### Working data
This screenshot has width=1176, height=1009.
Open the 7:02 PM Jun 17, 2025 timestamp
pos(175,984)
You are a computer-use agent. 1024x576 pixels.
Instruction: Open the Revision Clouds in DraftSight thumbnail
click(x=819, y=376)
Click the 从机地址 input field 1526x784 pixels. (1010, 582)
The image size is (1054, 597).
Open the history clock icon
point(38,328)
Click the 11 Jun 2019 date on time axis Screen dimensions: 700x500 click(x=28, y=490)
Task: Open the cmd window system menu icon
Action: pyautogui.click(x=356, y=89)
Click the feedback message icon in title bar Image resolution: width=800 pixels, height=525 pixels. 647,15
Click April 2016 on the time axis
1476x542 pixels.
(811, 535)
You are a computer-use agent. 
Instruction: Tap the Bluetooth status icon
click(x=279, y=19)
######
- Job:
Copy every line of the items above word for word, without any changes.

- Result of this task:
This screenshot has width=1176, height=1009.
Open the 7:02 PM Jun 17, 2025 timestamp
pos(175,984)
You are a computer-use agent. 1024x576 pixels.
Instruction: Open the Revision Clouds in DraftSight thumbnail
click(x=819, y=376)
Click the 从机地址 input field 1526x784 pixels. (1010, 582)
The image size is (1054, 597).
Open the history clock icon
point(38,328)
Click the 11 Jun 2019 date on time axis Screen dimensions: 700x500 click(x=28, y=490)
Task: Open the cmd window system menu icon
Action: pyautogui.click(x=356, y=89)
Click the feedback message icon in title bar Image resolution: width=800 pixels, height=525 pixels. 647,15
Click April 2016 on the time axis
1476x542 pixels.
(811, 535)
You are a computer-use agent. 
Instruction: Tap the Bluetooth status icon
click(x=279, y=19)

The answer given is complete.